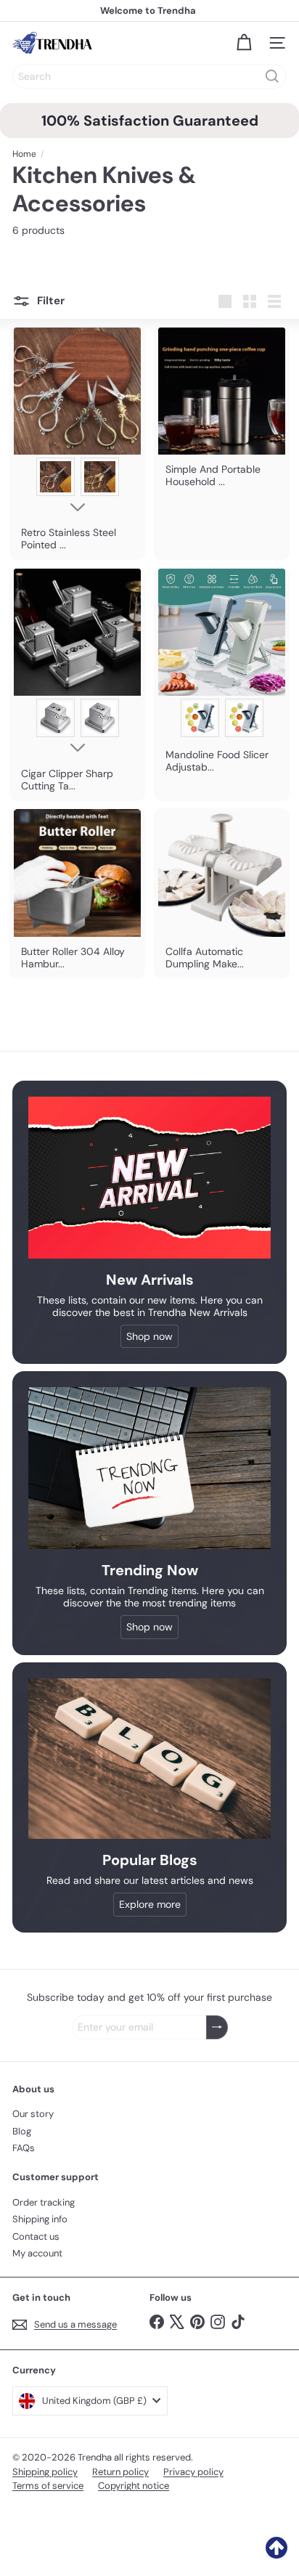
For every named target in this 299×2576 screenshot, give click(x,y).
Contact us (36, 2236)
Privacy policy (193, 2472)
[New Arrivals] (149, 1178)
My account (37, 2253)
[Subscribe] (217, 2027)
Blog (21, 2131)
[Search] (272, 76)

▶ PROBLEM:
Transcribe the listing exactly; omit all images.

▶ WRITTEN RESPONSE:
For every named target in this 299×2576 screenshot, give click(x,y).
Contact us (36, 2236)
Privacy policy (193, 2472)
[New Arrivals] (149, 1178)
My account (37, 2253)
[Subscribe] (217, 2027)
Blog (21, 2131)
[Search] (272, 76)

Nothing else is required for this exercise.